“Now that I’ve regained my composure and caught my breath, I would like to share with you one of my favorite labels. I work in a restaurant here in Lynchburg, and we get eggs by the case; but the instructions for opening the case are printed on the inside flap. Yes, the inside flap, where you cannot read them until after the case is opened.”
William T. Biskup
Hey, William, if some of those eggs hatch during shipment, how are the chicks going to get out if there aren’t any instructions?
“Tonight I used a new cake pan my daughter bought for me, and it has a plastic lid for storage after the cake is baked. You guessed it … the label says not to bake a cake with the plastic lid on! I don’t even want to share my air with people that dumb!”
Not only do you share their air, Linda, you share their congressmen.
“Several years back I installed a direct vent natural gas heater in our home. The warnings in the instructions were ridiculous. Since none of us can read anymore, they resorted to those cartoon-like drawings to show all the things not to do. The best was the one showing the heater being vented into another room inside the house – complete with people choking on the fumes! I remember showing my wife those instructions while rolling on the ground laughing.”
Uh, Greg, are you sure there wasn’t some laughing gas in that heater?
“My favorite is the little picture of a necktie in a circle with a slash over it stamped on top of my cheap paper shredder.”
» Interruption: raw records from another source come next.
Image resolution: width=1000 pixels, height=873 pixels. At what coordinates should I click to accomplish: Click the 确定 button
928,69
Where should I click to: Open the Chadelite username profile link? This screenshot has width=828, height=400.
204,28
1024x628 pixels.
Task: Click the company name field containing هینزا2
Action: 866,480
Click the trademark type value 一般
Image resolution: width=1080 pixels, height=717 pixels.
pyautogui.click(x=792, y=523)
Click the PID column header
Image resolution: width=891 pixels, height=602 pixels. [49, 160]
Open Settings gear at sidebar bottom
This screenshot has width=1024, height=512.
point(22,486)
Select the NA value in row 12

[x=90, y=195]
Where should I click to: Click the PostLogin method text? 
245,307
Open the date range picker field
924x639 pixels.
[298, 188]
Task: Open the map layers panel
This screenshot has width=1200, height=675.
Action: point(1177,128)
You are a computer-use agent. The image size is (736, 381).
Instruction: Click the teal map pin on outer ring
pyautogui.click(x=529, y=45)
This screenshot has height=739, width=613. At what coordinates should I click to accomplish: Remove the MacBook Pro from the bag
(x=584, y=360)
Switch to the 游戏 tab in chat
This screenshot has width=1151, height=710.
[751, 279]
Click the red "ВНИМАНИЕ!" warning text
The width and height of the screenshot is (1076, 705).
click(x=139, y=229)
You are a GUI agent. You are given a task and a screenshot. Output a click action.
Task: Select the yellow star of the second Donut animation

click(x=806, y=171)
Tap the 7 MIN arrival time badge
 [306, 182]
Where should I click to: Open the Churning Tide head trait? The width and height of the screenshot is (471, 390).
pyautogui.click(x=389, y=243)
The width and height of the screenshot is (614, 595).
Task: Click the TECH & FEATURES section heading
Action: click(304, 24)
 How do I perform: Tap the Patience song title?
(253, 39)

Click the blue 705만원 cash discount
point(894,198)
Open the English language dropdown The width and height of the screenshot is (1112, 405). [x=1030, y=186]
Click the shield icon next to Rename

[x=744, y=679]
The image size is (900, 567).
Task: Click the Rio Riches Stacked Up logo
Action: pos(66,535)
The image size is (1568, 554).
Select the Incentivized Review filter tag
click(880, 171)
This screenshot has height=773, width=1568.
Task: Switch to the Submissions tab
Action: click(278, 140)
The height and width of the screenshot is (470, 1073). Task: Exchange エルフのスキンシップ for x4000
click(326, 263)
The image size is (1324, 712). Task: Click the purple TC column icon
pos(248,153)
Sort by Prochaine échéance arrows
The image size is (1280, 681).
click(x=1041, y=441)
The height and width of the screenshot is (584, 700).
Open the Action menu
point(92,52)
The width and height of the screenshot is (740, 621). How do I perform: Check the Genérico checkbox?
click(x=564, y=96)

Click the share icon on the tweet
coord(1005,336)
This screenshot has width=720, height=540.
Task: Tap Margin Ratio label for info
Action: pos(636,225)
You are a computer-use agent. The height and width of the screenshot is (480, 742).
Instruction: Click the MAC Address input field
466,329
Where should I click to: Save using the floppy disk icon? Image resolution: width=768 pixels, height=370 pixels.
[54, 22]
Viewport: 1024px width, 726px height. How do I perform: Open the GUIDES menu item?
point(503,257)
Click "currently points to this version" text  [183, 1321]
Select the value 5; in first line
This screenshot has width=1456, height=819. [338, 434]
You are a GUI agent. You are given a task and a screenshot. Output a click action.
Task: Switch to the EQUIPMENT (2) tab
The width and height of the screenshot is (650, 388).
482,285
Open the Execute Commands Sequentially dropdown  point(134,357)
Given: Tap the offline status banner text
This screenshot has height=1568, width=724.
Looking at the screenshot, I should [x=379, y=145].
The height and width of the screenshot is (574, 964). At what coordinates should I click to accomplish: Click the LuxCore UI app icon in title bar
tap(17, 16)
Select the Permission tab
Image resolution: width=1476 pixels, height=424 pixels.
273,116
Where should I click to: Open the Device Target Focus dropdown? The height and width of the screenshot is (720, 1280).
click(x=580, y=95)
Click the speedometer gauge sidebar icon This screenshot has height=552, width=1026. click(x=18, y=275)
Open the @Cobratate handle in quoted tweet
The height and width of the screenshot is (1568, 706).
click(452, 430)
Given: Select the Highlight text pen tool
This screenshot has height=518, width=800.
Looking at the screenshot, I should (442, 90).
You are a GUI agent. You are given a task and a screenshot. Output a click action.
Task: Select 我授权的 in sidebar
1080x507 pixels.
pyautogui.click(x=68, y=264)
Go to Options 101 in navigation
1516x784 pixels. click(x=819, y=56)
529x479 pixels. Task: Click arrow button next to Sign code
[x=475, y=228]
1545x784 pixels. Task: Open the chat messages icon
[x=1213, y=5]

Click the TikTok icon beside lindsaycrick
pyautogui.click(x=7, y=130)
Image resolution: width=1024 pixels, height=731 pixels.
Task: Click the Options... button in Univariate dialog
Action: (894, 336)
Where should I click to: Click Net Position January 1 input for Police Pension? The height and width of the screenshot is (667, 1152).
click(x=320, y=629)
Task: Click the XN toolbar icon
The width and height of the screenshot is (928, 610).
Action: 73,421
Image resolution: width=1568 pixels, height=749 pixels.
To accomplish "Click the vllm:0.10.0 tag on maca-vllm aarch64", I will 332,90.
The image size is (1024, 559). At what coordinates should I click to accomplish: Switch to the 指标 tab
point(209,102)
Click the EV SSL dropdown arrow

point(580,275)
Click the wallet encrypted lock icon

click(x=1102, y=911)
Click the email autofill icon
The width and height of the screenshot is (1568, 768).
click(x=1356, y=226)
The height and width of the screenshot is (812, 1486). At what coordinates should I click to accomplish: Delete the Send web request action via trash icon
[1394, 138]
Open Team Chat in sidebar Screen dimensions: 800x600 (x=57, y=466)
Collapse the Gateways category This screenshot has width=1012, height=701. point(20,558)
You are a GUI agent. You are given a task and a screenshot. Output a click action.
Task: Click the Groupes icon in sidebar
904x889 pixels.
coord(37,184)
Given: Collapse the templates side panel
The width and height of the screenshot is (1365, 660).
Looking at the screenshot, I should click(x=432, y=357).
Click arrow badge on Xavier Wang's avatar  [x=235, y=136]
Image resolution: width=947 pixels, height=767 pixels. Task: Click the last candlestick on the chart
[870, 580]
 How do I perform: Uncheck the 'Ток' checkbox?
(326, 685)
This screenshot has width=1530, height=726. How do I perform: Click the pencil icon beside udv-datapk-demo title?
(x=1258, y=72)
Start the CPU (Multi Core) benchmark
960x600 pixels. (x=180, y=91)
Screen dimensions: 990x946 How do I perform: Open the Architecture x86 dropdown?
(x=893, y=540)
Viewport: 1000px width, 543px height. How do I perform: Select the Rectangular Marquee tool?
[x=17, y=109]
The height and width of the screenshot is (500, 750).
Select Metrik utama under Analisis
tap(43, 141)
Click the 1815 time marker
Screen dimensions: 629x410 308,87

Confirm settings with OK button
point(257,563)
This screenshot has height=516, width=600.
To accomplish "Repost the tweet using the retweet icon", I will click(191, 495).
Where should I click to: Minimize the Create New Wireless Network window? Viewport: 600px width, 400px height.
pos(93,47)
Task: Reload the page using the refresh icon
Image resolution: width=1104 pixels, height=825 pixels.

I’m with you, Leslie … but why am I getting a mental image of some guy in a necktie, holding the plugged-in shredder as he bends down and squints at the little picture to figure it out?
“Am writing this from the ER. I read your article while trying to eat rocks and blow-dry my polished toenails with a propane torch while sticking my hand down the garbage disposal. All jokes aside, I worked in a hospital for a number of years, and you would be surprised at what idiots who should be recipients of the Darwin Award will do. My favorite was a woman who brought her infant to the pharmacy, complaining that the child suffered from rectal bleeding. The pharmacist asked what she had been doing with the suppositories he had given her for the infant’s fever. She had been using them, but had not removed the aluminum foil wrapping.”
Thanks, Paul. These stories always make me feel so superior.
Now I’ve dug up 10 more myself this week. Can you stand another barrage?
On the label of a bottled drink: Twist top off with hands. Throw top away. Do not put top in mouth. (But if you’re really that hungry, then please chew thoroughly before swallowing.)
On a credit card statement: Payment is due by the due date. (Demanding little twerps, aren’t they? Let’s sue them for harassment.)
On an air conditioner: Caution: Avoid dropping air conditioners out of windows. (Aw, shucks. It’s always such fun watching them fall from the 40th floor.)
Recycled Flush Water Unsafe for Drinking – sign on a toilet at a public sports facility in Ann Arbor, Mich. (Let’s see, isn’t that where they have some famous university?)
On a birthday card for a 1-year-old: Not suitable for children age 36 months or less. (Unless the little tyke is a reallly precocious reader.)
Notice on the bottom side of a Tesco Fruit Juice carton: Keep Upright. (woopsie-daisy)
On Champion Swimmer jock straps: This product is only to be prescribed by a physician and fit only by a trained technician. (Forget it. Those things always get readjusted by locker room jock-snappers anyway.)
A notice seen on various computers: Keyboard not detected. Press F1 to continue. (And keep pressing … and pressing …)
On a European camera: This camera will only work when film is inside. (Oh, darn. There’s always something.)
And finally, a label on a Japanese food processor wins the prize for no-nonsense comprehensiveness: Not to Be Used for Anything Else.